● **Task brief**
Return, from the material below, each line in which "Locate" occurs.

● **Records**

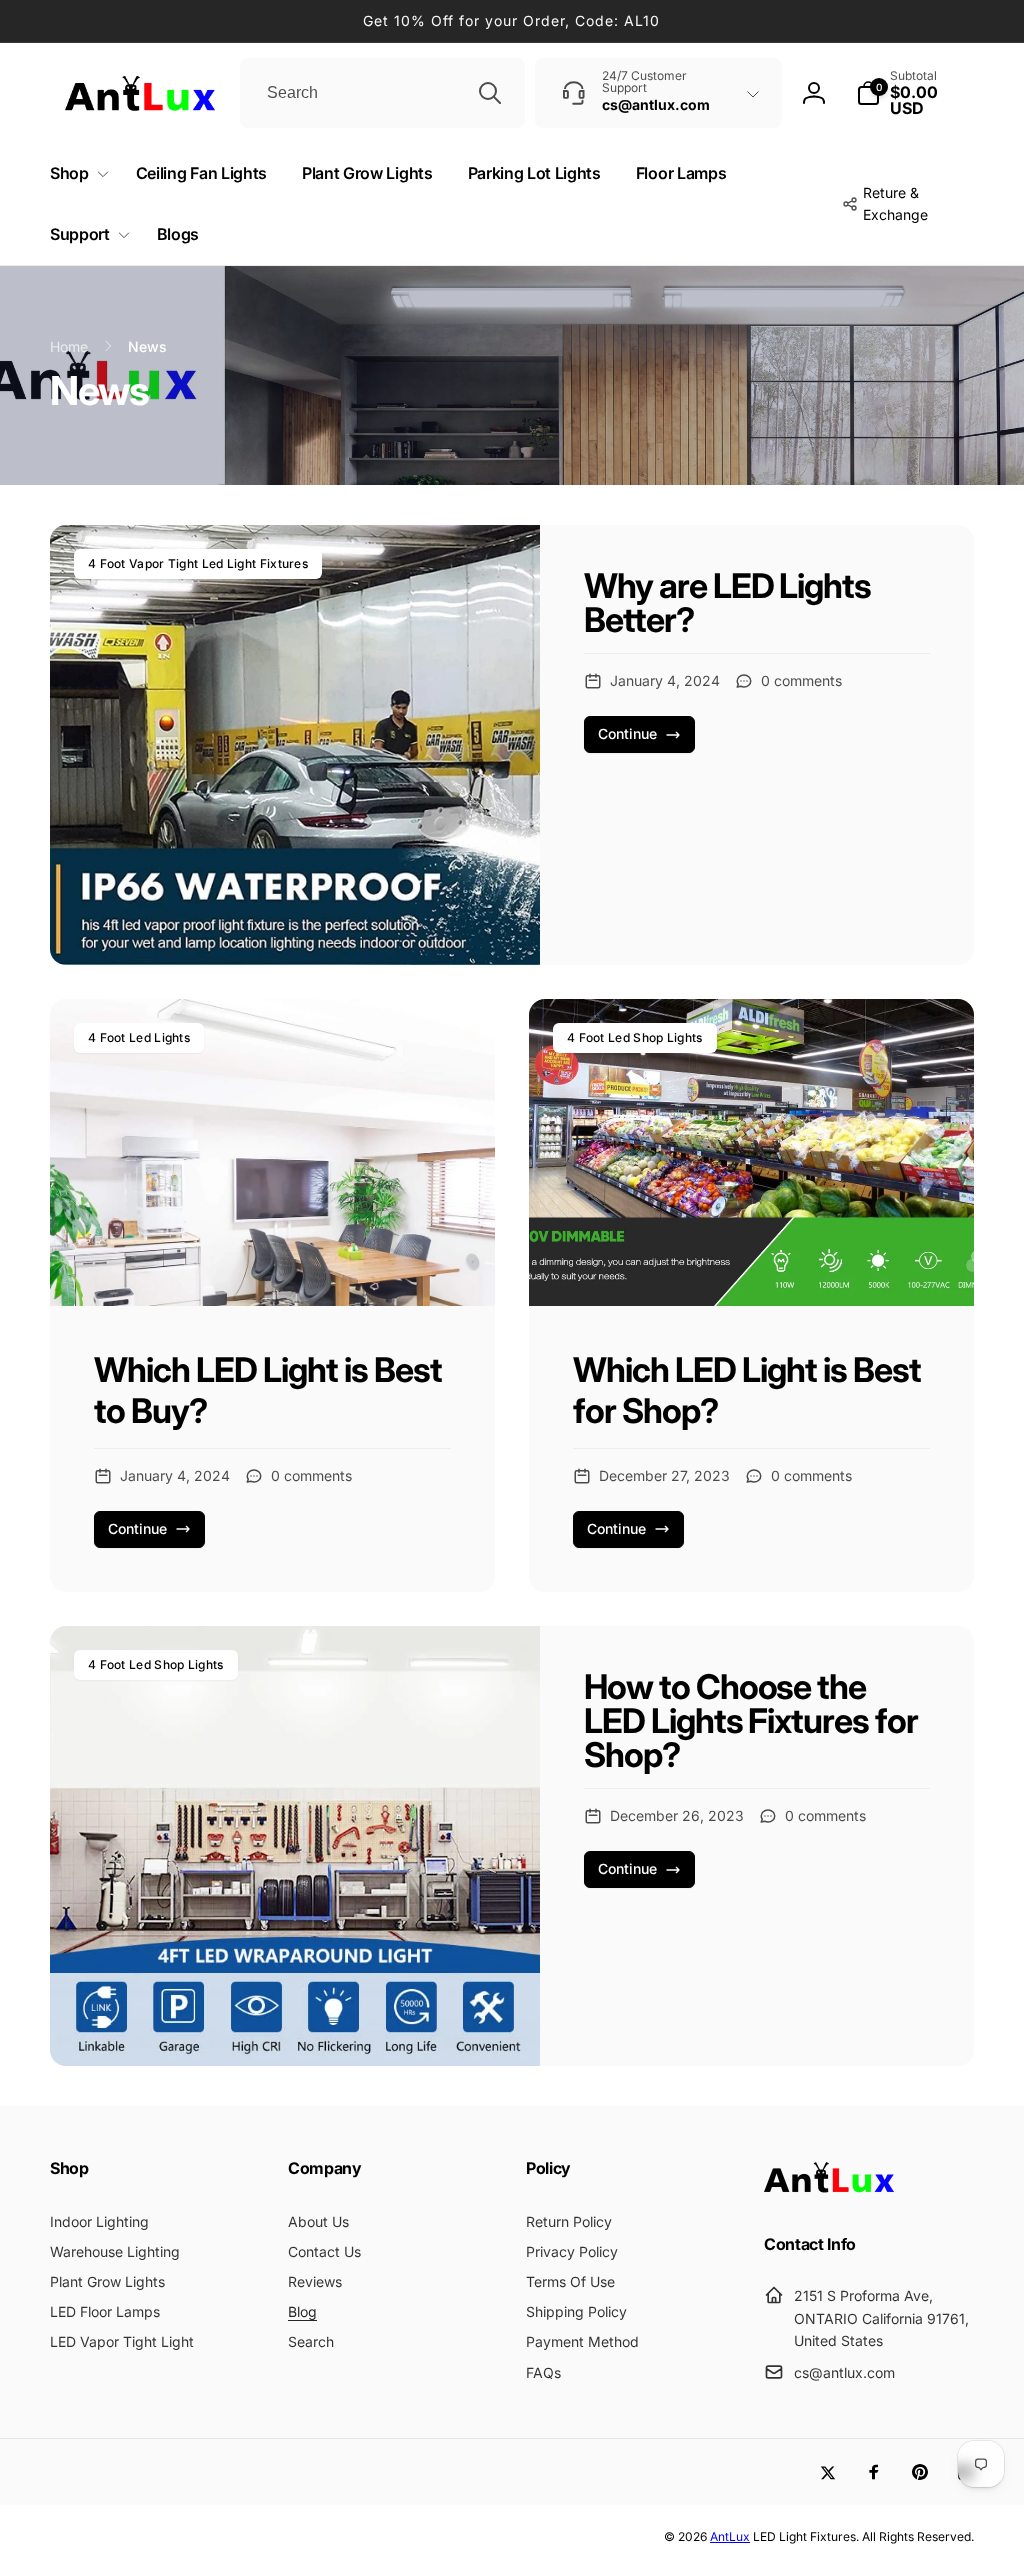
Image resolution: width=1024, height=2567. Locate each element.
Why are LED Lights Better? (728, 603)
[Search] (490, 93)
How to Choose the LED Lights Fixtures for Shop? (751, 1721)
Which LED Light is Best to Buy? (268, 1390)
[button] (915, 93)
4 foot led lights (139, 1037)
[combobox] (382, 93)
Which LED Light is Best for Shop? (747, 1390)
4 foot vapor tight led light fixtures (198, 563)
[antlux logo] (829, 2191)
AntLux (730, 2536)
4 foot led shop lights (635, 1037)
---
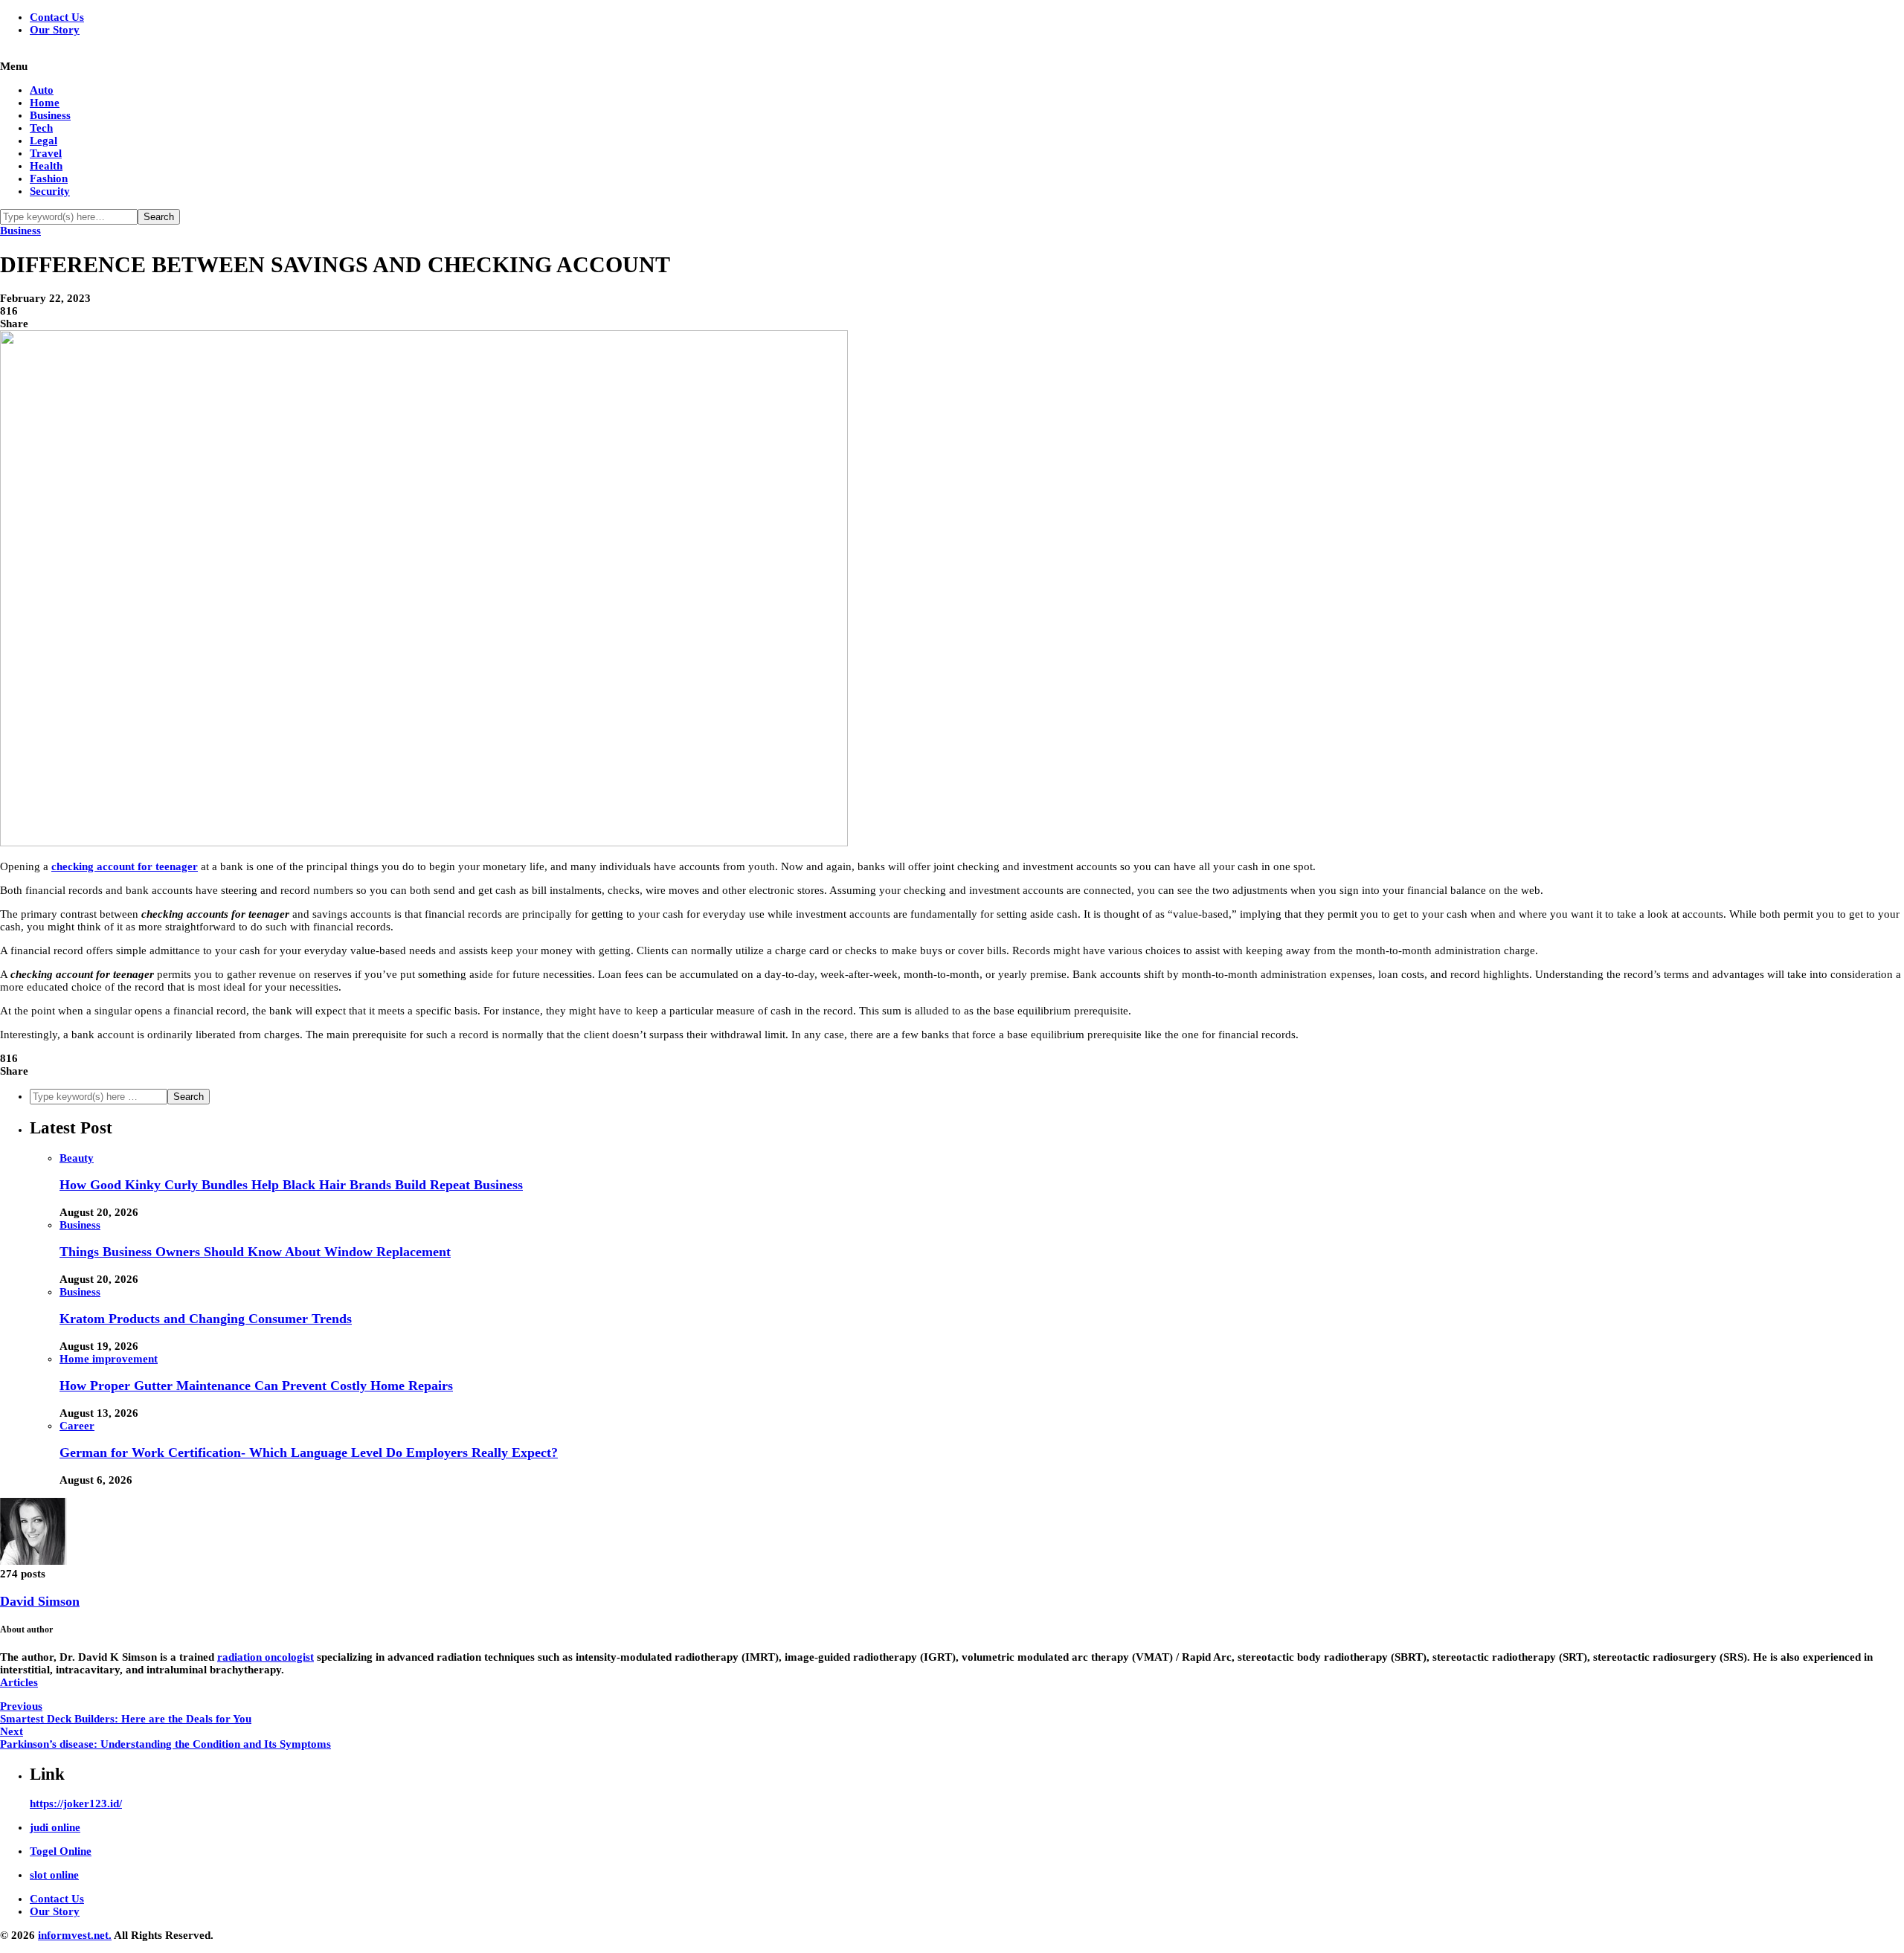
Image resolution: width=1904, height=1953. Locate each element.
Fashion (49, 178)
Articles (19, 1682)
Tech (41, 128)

● **Finished task**
Image resolution: width=1024, height=2567. Locate each element.
Image resolution: width=1904, height=1953. Locate each element.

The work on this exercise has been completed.